◆ PROBLEM STATEMENT:
Line by line, reproduce the records exactly.

Collected data entries
· · ·
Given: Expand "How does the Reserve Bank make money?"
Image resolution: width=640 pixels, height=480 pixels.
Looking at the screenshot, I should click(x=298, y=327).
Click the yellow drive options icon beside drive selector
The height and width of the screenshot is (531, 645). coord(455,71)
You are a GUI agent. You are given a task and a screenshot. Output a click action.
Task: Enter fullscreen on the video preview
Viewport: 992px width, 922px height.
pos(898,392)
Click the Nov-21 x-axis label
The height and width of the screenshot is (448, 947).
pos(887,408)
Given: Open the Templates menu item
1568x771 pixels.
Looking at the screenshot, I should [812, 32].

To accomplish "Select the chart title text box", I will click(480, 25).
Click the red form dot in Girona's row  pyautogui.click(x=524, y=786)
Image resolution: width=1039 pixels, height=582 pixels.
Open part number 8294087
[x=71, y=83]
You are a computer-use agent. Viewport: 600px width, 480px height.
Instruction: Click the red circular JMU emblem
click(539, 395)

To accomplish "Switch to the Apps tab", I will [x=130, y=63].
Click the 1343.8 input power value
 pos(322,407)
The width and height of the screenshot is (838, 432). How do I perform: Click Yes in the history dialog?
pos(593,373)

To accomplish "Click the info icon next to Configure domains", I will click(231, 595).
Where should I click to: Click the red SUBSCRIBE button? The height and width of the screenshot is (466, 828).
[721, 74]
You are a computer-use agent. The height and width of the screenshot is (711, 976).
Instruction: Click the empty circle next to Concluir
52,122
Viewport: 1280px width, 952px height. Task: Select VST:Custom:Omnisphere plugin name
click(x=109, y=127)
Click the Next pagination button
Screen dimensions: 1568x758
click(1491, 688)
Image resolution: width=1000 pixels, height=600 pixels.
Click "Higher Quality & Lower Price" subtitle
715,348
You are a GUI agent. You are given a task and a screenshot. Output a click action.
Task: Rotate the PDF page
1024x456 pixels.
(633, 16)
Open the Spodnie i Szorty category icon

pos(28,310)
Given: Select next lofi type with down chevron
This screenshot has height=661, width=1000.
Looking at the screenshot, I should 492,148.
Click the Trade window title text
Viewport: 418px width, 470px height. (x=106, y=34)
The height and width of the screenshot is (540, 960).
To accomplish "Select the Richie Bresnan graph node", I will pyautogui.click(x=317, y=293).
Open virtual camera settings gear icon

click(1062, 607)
· · ·
◆ SOLUTION FOR THIS EXERCISE:
Given: Expand "How does the Reserve Bank make money?"
Image resolution: width=640 pixels, height=480 pixels.
Looking at the screenshot, I should click(x=298, y=327).
Click the yellow drive options icon beside drive selector
The height and width of the screenshot is (531, 645). coord(455,71)
You are a GUI agent. You are given a task and a screenshot. Output a click action.
Task: Enter fullscreen on the video preview
Viewport: 992px width, 922px height.
pos(898,392)
Click the Nov-21 x-axis label
The height and width of the screenshot is (448, 947).
pos(887,408)
Given: Open the Templates menu item
1568x771 pixels.
Looking at the screenshot, I should [812, 32].

To accomplish "Select the chart title text box", I will click(480, 25).
Click the red form dot in Girona's row  pyautogui.click(x=524, y=786)
Image resolution: width=1039 pixels, height=582 pixels.
Open part number 8294087
[x=71, y=83]
You are a computer-use agent. Viewport: 600px width, 480px height.
Instruction: Click the red circular JMU emblem
click(539, 395)

To accomplish "Switch to the Apps tab", I will [x=130, y=63].
Click the 1343.8 input power value
 pos(322,407)
The width and height of the screenshot is (838, 432). How do I perform: Click Yes in the history dialog?
pos(593,373)

To accomplish "Click the info icon next to Configure domains", I will click(231, 595).
Where should I click to: Click the red SUBSCRIBE button? The height and width of the screenshot is (466, 828).
[721, 74]
You are a computer-use agent. The height and width of the screenshot is (711, 976).
Instruction: Click the empty circle next to Concluir
52,122
Viewport: 1280px width, 952px height. Task: Select VST:Custom:Omnisphere plugin name
click(x=109, y=127)
Click the Next pagination button
Screen dimensions: 1568x758
click(1491, 688)
Image resolution: width=1000 pixels, height=600 pixels.
Click "Higher Quality & Lower Price" subtitle
715,348
You are a GUI agent. You are given a task and a screenshot. Output a click action.
Task: Rotate the PDF page
1024x456 pixels.
(633, 16)
Open the Spodnie i Szorty category icon

pos(28,310)
Given: Select next lofi type with down chevron
This screenshot has height=661, width=1000.
Looking at the screenshot, I should 492,148.
Click the Trade window title text
Viewport: 418px width, 470px height. (x=106, y=34)
The height and width of the screenshot is (540, 960).
To accomplish "Select the Richie Bresnan graph node", I will pyautogui.click(x=317, y=293).
Open virtual camera settings gear icon

click(1062, 607)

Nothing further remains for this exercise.